* _The task_:
Below are the records; count the lines in which "computer" occurs and report only that number.

BEGIN Working data

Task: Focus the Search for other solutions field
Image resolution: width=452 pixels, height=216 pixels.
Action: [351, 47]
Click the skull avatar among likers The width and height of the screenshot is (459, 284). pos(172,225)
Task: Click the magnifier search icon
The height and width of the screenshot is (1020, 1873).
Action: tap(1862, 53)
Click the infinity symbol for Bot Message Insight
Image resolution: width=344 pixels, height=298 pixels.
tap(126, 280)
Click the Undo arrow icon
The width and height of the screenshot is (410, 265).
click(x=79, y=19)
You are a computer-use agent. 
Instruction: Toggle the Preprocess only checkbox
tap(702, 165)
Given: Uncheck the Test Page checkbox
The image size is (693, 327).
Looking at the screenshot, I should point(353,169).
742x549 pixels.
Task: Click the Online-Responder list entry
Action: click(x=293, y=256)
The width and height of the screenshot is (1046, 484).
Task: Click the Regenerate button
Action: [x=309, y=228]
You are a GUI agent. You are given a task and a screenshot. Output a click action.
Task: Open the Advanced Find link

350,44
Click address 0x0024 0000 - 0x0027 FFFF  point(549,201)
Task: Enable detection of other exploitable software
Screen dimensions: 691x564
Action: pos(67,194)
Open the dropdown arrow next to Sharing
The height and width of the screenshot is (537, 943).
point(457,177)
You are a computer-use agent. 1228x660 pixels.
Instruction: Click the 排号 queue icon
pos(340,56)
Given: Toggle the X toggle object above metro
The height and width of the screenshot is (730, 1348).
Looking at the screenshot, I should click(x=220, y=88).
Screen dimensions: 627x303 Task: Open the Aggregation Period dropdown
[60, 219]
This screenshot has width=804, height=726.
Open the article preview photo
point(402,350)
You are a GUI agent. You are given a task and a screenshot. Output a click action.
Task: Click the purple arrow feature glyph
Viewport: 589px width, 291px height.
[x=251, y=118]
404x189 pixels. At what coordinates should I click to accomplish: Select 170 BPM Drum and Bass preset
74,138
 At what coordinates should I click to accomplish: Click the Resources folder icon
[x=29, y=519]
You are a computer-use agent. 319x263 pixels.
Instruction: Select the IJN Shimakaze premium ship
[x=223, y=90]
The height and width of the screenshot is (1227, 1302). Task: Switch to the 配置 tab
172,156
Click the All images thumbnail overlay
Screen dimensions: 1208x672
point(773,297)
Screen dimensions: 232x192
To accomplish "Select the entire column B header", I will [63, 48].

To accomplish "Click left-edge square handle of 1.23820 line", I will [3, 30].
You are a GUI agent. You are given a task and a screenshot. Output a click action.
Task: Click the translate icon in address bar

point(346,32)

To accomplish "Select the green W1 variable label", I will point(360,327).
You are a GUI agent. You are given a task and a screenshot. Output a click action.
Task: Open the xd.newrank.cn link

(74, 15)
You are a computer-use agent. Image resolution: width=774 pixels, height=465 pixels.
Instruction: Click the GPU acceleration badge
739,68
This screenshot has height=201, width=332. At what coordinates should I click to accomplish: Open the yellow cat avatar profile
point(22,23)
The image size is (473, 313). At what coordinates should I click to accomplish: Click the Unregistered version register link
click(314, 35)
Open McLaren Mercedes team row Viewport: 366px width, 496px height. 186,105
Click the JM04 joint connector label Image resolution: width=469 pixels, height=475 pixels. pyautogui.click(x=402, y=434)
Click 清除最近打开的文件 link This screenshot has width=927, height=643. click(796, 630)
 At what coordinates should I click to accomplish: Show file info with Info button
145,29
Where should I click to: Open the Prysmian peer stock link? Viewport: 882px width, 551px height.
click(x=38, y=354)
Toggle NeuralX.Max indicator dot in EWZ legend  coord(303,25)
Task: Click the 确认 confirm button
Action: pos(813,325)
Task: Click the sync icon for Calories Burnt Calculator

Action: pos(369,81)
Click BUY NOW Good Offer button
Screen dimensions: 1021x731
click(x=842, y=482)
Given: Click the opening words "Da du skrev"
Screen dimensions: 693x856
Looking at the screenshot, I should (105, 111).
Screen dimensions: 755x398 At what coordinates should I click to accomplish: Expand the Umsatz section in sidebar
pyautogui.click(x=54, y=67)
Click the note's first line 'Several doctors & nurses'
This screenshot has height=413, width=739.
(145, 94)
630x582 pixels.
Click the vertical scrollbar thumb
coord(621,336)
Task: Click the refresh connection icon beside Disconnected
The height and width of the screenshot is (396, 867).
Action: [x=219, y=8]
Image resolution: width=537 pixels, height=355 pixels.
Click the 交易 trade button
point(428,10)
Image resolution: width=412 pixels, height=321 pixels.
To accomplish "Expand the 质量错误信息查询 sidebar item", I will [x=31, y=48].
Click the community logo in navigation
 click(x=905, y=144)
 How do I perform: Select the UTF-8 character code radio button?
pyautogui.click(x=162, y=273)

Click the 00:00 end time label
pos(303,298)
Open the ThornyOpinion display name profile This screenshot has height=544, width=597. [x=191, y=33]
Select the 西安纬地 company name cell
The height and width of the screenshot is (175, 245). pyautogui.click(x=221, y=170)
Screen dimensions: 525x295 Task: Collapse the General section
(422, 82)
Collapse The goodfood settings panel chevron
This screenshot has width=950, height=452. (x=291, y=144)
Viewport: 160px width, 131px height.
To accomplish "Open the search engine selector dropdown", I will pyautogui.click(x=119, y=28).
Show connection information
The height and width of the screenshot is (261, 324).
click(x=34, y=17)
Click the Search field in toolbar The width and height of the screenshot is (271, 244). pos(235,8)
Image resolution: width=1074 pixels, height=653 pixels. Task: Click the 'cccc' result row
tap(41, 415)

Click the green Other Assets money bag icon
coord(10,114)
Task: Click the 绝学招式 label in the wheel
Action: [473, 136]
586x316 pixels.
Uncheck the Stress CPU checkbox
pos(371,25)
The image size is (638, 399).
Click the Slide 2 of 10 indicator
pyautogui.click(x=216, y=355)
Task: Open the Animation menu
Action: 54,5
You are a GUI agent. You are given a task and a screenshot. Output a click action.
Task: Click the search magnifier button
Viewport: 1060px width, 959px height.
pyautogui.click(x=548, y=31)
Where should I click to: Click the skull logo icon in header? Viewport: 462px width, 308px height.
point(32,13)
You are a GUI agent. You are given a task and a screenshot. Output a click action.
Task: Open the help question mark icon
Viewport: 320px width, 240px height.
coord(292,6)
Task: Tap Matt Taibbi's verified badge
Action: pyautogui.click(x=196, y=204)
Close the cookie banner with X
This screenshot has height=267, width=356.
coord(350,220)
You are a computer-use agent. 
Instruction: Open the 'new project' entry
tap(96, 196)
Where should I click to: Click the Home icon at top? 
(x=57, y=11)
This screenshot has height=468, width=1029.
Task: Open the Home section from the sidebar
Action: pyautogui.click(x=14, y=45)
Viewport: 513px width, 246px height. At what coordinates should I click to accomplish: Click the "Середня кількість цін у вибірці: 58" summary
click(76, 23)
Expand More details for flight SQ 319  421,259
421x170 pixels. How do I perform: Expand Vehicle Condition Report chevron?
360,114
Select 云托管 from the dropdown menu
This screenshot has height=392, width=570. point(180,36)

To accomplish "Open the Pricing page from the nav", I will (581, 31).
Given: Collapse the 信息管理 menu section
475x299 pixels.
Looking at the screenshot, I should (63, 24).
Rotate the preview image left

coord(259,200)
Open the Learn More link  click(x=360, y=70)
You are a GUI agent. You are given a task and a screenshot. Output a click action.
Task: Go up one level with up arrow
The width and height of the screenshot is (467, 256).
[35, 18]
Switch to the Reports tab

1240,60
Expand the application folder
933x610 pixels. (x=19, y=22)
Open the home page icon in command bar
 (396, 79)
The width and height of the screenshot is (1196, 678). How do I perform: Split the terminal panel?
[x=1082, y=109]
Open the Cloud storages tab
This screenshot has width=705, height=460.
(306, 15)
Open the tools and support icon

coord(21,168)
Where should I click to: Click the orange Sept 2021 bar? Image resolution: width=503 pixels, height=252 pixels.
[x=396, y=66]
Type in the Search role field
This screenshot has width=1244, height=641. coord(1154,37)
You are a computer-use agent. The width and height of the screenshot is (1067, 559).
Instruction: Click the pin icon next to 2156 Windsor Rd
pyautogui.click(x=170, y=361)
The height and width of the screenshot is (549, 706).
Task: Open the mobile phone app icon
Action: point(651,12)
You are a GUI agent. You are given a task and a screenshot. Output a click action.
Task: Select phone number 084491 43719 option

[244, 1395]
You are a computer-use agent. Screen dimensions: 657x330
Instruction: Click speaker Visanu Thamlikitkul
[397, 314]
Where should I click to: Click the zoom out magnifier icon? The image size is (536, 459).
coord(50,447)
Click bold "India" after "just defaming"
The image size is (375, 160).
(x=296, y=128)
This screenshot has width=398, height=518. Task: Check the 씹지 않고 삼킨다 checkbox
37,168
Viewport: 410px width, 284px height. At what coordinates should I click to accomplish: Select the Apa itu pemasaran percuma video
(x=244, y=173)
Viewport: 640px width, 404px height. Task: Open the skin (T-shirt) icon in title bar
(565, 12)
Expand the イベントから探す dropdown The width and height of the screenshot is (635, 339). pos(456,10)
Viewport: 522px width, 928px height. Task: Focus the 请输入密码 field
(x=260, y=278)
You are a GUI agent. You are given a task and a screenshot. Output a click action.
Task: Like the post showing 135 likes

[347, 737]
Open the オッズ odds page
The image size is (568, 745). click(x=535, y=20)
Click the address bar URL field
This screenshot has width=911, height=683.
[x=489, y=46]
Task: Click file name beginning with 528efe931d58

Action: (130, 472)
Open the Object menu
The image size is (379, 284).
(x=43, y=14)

END Working data

* _Output of the exercise_:
7